They are called “third” countries because they are not the UK and not your country of origin/residence.
In practice, this is usually only enforced for people who have travelled through countries that are European Economic Area (EEA) member states plus Switzerland, as removal back to those member states is allowed under a European agreement called the Dublin Regulations. There have been several versions of the Dublin Regulations, and the ones currently in use are called Dublin III (three).

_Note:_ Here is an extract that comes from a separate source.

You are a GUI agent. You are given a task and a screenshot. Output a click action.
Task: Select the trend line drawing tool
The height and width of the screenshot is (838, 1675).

If the Home Office can prove that you have travelled through another EEA country, they are likely to refuse to consider your asylum claim in the UK. They will probably attempt to transfer your case to the country that they can prove you travelled through and where you could have claimed asylum. If the transfer request is accepted by that country, the UK will remove you to that country without looking at your asylum claim at all.
Detention in Dublin cases
The Dublin III regulations state that people should not be detained solely because they are being put through the Dublin regulations transfer process, and they should only be detained if there is a “significant risk of absconding”. The UK Home Office determines that most people are at risk of absconding, so detains many people whose case falls under the Dublin regulations. It’s important to note that if they do this to you, they then have to process your transfer more quickly (see information on transfer deadlines in the Toolkit here).
Detention should for the shortest possible time and for no longer than is reasonably necessary to carry out the administrative procedures. That means that someone who is detained for longer than the time-limits for detention cases listed below may be able to challenge their continued detention.
According to a European Court of Justice ruling, there is a six week limit on detention when the person is detained at the time when the transfer request is accepted by the other country. In other circumstances, you should not be detained for a period “vastly in excess” of six weeks (three months, for example).
A 2017 case in the European Court of Justice ruled that EU member states member states must establish objective criteria for determining if a person subject to a Dublin transfer might abscond (the justification for detention mentioned above).
The UK Home Office immediately issued regulations which contained these criteria. You can read the criteria here.
A 2018 case in the Court of Appeal, Hemmati & Ors, looked at whether this meant that the Home Office had, prior to March 2017 and the publication of these criteria, been detaining people for the purposes of the Dublin procedure unlawfully.
The majority ruling of the court (one of the three judges dissented) was that the asylum-seekers appealing had been held unlawfully and were entitled to damages.
What does this mean?
Greg Ó Ceallaigh of Garden Court Chambers, one of the barristers involved in the case, is quoted in the Free Movement blog case analysis:
This is a case of massive significance to anyone who was detained for the purposes of removal under the Dublin III Regulation between 1 January 2014 and 15 March 2017. Throughout that period, when the Secretary of State failed to define in law the criteria for a risk of absconding – the only way detention can be justified under the Regulation – there was a public law error bearing on the decision to detain. Those people were falsely imprisoned.
This means that people who were detained for the purposes of a Dublin procedure between 1 January 2014 (the date the Dublin III regulations came into force) and 15 March 2017 should seek legal advice to determine if they also were detained unlawfully, and if they are entitled to damages.
Nath Gbikpi, the lawyer who wrote the Free Movement case analysis, suggests that people may want to wait to see the amount of damages awarded to the two people in the Hemmati case, and also to keep an eye on whether the Home Office appeal the case to the Supreme Court. We will update on this as soon as possible.